[start Input data]

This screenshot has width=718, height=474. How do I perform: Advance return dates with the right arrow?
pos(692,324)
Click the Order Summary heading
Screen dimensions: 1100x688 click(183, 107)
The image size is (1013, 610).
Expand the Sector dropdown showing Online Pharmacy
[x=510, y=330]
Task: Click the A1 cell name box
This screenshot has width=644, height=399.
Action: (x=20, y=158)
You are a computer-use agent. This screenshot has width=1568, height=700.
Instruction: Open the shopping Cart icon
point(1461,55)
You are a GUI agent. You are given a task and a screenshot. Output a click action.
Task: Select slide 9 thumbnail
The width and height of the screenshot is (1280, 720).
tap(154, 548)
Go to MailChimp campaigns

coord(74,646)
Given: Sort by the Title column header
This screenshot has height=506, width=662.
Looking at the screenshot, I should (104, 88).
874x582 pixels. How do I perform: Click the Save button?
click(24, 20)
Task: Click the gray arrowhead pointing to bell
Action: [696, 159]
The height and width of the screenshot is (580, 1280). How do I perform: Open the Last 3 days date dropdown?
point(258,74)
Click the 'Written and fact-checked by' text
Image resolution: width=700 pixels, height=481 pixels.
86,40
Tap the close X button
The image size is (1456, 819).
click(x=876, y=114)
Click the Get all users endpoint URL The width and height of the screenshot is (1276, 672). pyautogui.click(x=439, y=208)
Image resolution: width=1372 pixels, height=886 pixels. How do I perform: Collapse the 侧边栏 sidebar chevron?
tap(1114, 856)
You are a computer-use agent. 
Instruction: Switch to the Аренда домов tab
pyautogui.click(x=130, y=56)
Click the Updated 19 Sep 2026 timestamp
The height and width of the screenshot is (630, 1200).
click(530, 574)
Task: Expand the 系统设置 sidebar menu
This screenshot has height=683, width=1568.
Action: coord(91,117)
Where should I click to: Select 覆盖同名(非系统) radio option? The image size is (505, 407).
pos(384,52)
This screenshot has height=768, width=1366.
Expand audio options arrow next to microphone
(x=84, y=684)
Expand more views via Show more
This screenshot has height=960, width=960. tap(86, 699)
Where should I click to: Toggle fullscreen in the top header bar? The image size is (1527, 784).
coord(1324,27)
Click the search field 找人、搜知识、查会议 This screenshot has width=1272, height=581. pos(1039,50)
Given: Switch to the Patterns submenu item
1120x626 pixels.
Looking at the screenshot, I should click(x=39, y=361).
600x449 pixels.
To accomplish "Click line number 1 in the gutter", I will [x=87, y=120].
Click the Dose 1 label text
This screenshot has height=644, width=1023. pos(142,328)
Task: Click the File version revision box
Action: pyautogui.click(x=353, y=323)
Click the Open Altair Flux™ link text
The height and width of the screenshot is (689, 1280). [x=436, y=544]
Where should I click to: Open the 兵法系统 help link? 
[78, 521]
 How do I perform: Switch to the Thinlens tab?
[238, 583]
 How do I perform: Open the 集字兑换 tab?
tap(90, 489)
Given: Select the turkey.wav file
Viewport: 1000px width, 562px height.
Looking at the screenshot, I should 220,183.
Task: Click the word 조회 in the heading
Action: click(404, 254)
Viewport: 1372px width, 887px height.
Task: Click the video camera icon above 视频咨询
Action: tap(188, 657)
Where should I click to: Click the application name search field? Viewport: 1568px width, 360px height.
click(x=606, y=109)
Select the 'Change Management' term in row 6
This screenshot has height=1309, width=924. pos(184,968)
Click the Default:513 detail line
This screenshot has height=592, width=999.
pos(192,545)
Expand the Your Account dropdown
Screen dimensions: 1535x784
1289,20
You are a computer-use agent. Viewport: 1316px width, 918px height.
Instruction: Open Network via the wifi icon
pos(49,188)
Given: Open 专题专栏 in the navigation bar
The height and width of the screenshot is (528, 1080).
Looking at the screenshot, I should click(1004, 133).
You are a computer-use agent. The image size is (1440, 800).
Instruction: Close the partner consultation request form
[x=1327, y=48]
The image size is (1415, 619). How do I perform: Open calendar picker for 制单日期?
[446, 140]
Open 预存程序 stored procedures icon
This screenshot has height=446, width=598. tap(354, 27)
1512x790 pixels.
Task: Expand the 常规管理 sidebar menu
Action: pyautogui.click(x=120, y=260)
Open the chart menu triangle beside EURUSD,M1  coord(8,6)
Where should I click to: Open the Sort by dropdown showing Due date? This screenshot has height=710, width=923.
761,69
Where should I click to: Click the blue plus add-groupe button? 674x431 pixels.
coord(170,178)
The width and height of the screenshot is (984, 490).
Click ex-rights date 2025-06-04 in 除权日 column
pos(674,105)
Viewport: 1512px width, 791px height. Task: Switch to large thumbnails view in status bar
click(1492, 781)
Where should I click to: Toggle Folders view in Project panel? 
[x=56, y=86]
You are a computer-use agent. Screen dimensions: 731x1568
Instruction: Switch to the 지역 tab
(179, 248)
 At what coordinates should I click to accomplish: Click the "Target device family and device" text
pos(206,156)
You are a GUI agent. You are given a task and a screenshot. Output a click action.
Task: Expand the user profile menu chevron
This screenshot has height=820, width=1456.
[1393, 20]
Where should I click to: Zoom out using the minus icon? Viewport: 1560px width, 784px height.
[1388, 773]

[end Input data]

[Challenge]
Convert the records, from the start through the line containing "Action: (x=20, y=158)", into a two-column CSV with the headers "text" and "answer". Use one row for each record, and put each value in a single quoted field with its line breaks turned into spaces.

[Output]
text,answer
"This screenshot has width=718, height=474. How do I perform: Advance return dates with the right arrow?","pos(692,324)"
"Click the Order Summary heading","Screen dimensions: 1100x688 click(183, 107)"
"The image size is (1013, 610). Expand the Sector dropdown showing Online Pharmacy","[x=510, y=330]"
"Task: Click the A1 cell name box This screenshot has width=644, height=399.","Action: (x=20, y=158)"